Health clubs in New York City are introducing workout classes that take place in the near dark. The recently opened New York Sports Clubs in lower Manhattan, for example, is turning down the lights in the gym for a new workout experience.
“I think of football, when the games are usually played at night,” Millennial Alonzo Wilson told The New York Times in an interview. “It brings out the beast in you — it allows you to unleash your inner athlete.”
“The dark signifies that you are doing something special,” a 43-year-old lawyer told The Times. She said the dim lighting made her feel more confident in front of the mirrors. “It’s motivating when you look good,” she said. “It makes you want to go back.”
Fitness studios like SoulCycle, Barry’s Bootcamp, Flywheel, and YogaWorks have long preferred the pitch black ambiance. And now the trend appears to be growing.
For people with an active lifestyle, sometimes exercises have to be done at odd hours. Fitness enthusiasts who identify themselves with this emerging generation active are accustomed to working out before the crack of dawn, or late at night long after the sun has set. It’s this dark setting that often motivates athletes the most.
However, some doctors say that exercising in the dark may not be ideal for the body.
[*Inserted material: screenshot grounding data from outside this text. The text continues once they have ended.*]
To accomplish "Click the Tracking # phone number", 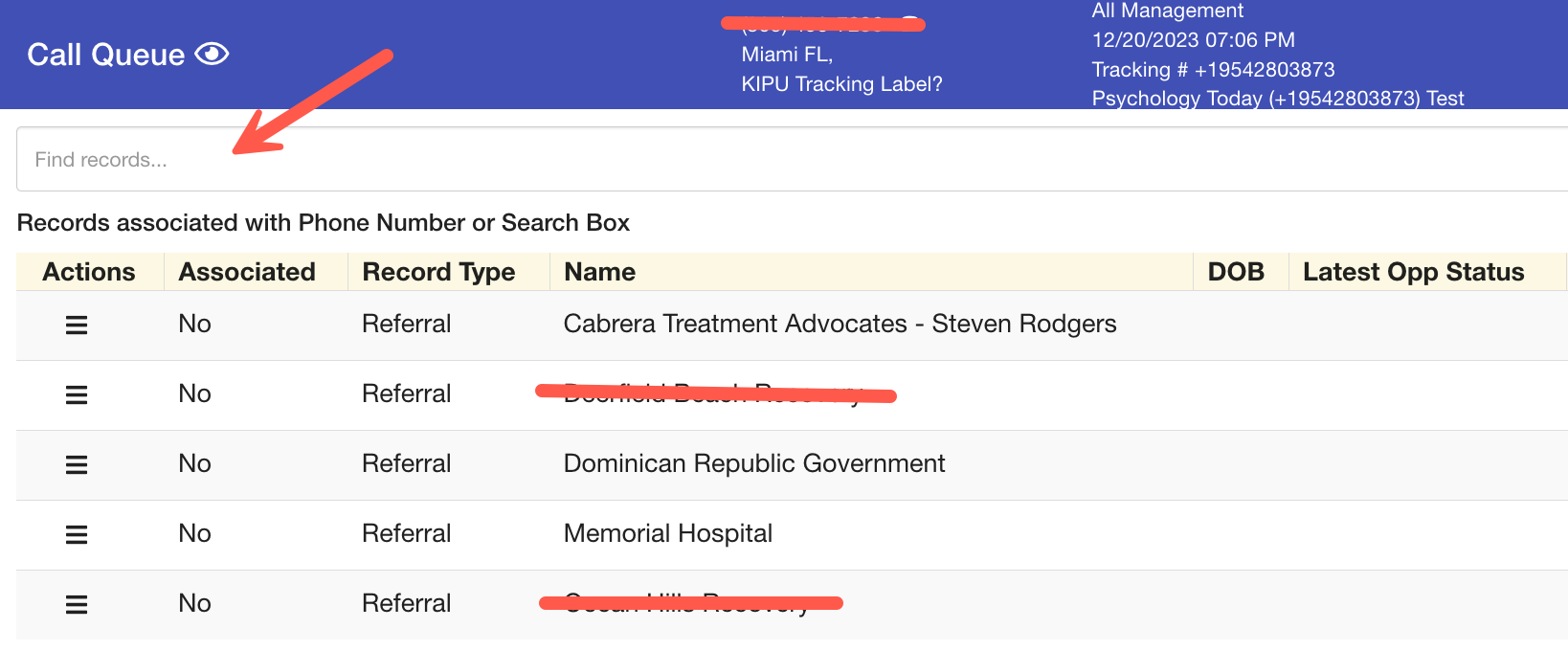I will [1264, 70].
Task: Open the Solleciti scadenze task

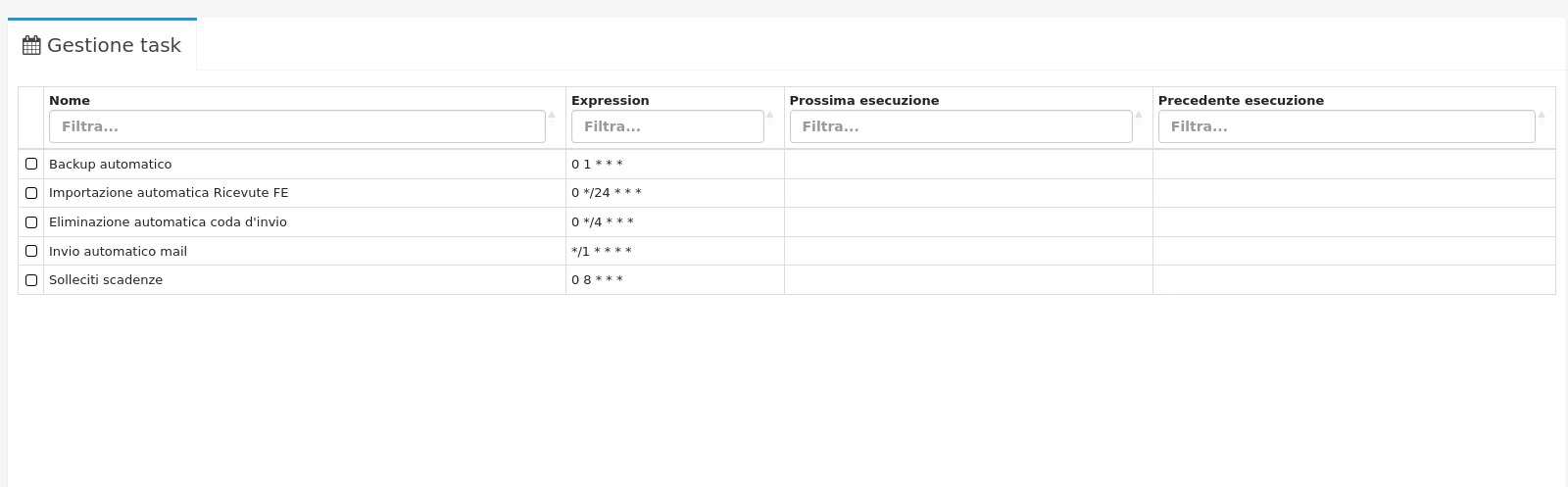Action: pos(106,280)
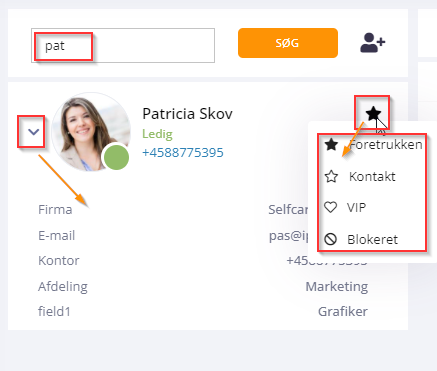This screenshot has height=371, width=437.
Task: Click the orange SØG button
Action: pos(288,43)
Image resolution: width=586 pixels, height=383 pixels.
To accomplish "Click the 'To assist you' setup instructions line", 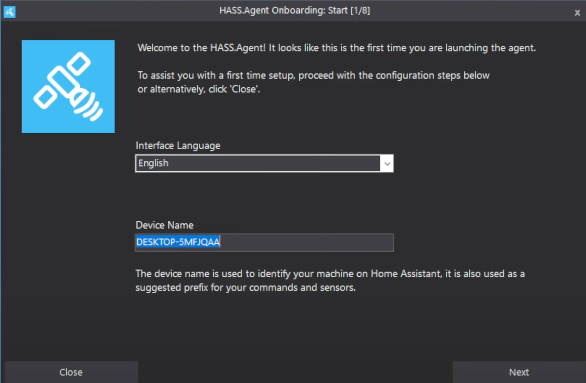I will click(x=314, y=75).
Dawn Lorring, the clinical rehabilitation manager for Rehabilitation and Sports Therapy at Cleveland Clinic Sports Health, cited a 2012 study, which showed that people performed at higher levels during their workouts if they had been exposed to bright lights before getting into their exercises.
“Dim light seems to negatively impact the level at which people push themselves,” Lorring told The Times. “Darker lighting also decreases a person’s sense of balance and body awareness, which, along with the vestibular system and other sensory inputs, is how we determine where, for example, to place a foot during an exercise movement. I’m not sure the positives outweigh the negatives.”